I'm not good with special days like birthdays or any sort of anniversaries. They make me want to raise my arm and ask silly questions like 'why today' and not tomorrow or why not yesterday. I used to do the same when I was a kid going to schools with a strong religious inspiration, and asking the most profane questions. Lucky for me, my teachers were always kind with a 7 year old with a sharp tongue. I haven't changed over the years. I forget my friends' birthdays or I'm simply late, I mix up the days or the months... So why celebrate today and not tomorrow? It's not everyday you realize you've been blogging for 2 years. I don't quite remember the first year passing by, I admit. It was that good. I'm grateful for the wonderful people I met, I'm grateful for all that I've learnt and all the great experiences and happy days I had because of food blogging.

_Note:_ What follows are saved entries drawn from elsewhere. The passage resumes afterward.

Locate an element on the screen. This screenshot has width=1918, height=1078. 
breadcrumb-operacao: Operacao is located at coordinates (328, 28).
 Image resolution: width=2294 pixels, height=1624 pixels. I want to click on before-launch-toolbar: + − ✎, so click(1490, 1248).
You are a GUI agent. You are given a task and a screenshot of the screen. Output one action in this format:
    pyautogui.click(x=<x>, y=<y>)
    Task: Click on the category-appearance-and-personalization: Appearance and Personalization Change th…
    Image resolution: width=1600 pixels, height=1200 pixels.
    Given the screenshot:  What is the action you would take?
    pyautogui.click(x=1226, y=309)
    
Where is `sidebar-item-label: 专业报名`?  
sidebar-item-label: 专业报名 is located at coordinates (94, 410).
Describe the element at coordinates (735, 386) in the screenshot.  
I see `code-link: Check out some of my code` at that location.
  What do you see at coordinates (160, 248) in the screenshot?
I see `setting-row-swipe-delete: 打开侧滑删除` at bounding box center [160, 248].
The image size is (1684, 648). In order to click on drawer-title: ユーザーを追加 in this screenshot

So grab your fork, the cake is served! ;)

Birthday cake

Cotton Cake
Adapted from Tachos de Ensaio

250 grs plain flour
200 grs caster sugar
70 grs vanilla sugar
150 grs unsalted butter, room temperature
400 ml milk
½ tsp salt
1 Tbsp baking powder
5 egg whites (about 150 grs)

Preheat the oven to 180ºC. You'll need one large and two medium bowls. In a medium, sift flour and baking powder. Set aside. Using a second medium bowl beat the egg whites until they hold stiff peaks.
In a large bowl, cream butter and both sugars until fluffy. Add one third of the dries. When incorporated, add half of the milk, a little at a time. Add another third of the dries, then the other half of the milk and finish with the dries. Beat just until the batter is smooth. Gently fold the meringue without beating. Pour the batter into a greased, lined with parchment paper cake tin. Bake for 45-50 minutes or until sides pull away from the pan and skewer inserted in middle comes out clean. Cool cake completely before halving it.

1 cup sugar
250 ml water
¼ cup cherry liqueur (I used ginjinha)

Combine sugar and water in a saucepan, and bring to a boil. Reduce heat and simmer for 10 minutes. Remove from heat and add cherry liqueur. Cool completely before using.

200 ml single cream
200 ml milk
150 grs sugar
2 yolks
2 large eggs
1 vanilla bean, halved and seeds scraped

Combine milk, cream and vanilla in a saucepan and bring to a boil. Remove from heat and set aside. In a medium bowl, beat eggs, yolks and sugar until fluffy. Remove the bean from the milk mixture and fold in the egg mixture. Cook until thickened, stirring with a whisk. Sieve if needed before using.

Berry compote:
1 cup mixture of berries such as blackberries, raspberries, red currants fresh (or frozen)
2 Tbsp caster sugar
1 Tbsp lemon juice

Combine all ingredients in a saucepan. Boil for 2 minutes. Reserve until completely cool.

Assemble the cake:
Half the cake with a sharp knife. Pour the syrup over the bottom part. Spread the filling with a spatula, allowing about 1 cm all around. Place the compote on top (do not use any utensil to do it, just pour as evenly as possible). Cover with the other half. Sprinkle with icing sugar and serve with fresh red currants.

This cake is better eaten the day or the day after it's done. Keep in the fridge.